The Kaleidoscope of Friendships: Types of Friends You’ll Meet In Your Life

Collage by Jasmine from a magazine from the 70s.

Collage by Jasmine from a magazine from the 70s.

Friends. We all have them, we all lost a few somewhere along the way. One thing’s for sure–life is certainly more colorful when you have some pals to share it with.

As we’re all different people based on our hobbies, personalities and values, it’s only natural that over the years, we’ll make different kinds of friends to do different things with. Which is exactly what this little piece will be about–what are those types? Let’s dive into it!

The Childhood Buddy

This particular type of friend can be put into two separate categories: a fond but distant memory or a lifelong companion. Either way, it’s pretty much the purest type of friendship one can have–sure, it’s mostly out of convenience of your parents being friends or you sharing a fence but at the same time, it’s also selfless as you were spending time with somebody because you enjoyed their company and nothing else mattered.

A lot of the time these kinds of friendships end abruptly, whether it’s because your family moved away, or you got into a fight over a toy, or went to different schools, but as time passed, you came to appreciate how easy it was to connect with someone back then. For the lucky ones who managed to stay in touch, it’s safe to say they’re friends for life, by your side as you grow up and experience the many things the world has to offer for the first time. Those are the ones you should cherish, how many people can we say are willing to stand with us through thick and thin? Far and few between.

The Adulting Companion

This one is somebody you met at some point after starting your adult life–in university, at work, any kind of responsibility-filled setting that made you want to pull your hair out and scream into the void. It’s them who you figured out how to pay bills, clean the house and make doctor appointments with. It’s them who you moan to about how tough work is and it’s them who you can take trips to the grocery store to get those ingredients for a home cooked meal. Adulting is hard and it’s nice to have someone to share some responsibility with, even if you’re too busy and tired to actually do anything together most of the time.

The Eternal Partier

Because of them you know all the best pubs, bars, and clubs in the area. Chances are you met them in university and they were always down for a good night out, dragging you along, making all the hangovers that followed worth it. However, as student life reached its end and a 40-hour work week became a reality, you noticed you didn’t have the energy for partying anymore. As time went on, you also noticed you haven’t really heard from this friend in a while. That was when you realized that as much as you enjoyed having a drunken blast with them, there wasn’t much else you had in common. You still see their wild nights out on social media and even though you no longer join in, you hope they’re having a hell of a time regardless.

▶ [Provided records]
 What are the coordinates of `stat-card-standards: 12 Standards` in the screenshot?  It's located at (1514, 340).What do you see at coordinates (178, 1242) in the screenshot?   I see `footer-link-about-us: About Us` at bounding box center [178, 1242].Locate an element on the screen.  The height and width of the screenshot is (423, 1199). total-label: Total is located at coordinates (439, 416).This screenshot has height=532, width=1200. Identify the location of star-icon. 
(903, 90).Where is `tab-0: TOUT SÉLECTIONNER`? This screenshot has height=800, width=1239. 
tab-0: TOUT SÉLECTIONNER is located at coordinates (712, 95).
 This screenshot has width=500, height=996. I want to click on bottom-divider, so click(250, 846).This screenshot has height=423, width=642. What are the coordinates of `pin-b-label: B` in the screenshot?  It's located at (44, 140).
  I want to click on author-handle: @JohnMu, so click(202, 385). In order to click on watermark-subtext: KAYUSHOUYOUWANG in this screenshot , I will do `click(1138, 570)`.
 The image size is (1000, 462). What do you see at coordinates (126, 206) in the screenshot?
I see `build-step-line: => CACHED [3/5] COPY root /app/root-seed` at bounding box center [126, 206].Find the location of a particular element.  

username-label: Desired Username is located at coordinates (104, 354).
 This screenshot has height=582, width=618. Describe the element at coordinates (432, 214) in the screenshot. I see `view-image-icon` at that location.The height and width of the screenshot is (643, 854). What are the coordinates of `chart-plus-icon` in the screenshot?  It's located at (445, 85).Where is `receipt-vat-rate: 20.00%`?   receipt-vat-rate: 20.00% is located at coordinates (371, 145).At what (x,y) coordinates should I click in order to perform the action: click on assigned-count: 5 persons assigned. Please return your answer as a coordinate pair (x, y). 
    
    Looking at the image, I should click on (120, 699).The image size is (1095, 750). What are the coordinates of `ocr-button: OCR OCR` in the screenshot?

▶ [Work task 1]
From the article on types of friends, reproduce the passage starting at "This particular type" and ending at "nothing else mattered.".
▶ [Work task 2]
According to the article on types of friends, where did you most likely meet the Eternal Partier?

▶ [Exercise solution 1]
This particular type of friend can be put into two separate categories: a fond but distant memory or a lifelong companion. Either way, it’s pretty much the purest type of friendship one can have–sure, it’s mostly out of convenience of your parents being friends or you sharing a fence but at the same time, it’s also selfless as you were spending time with somebody because you enjoyed their company and nothing else mattered.

▶ [Exercise solution 2]
In university.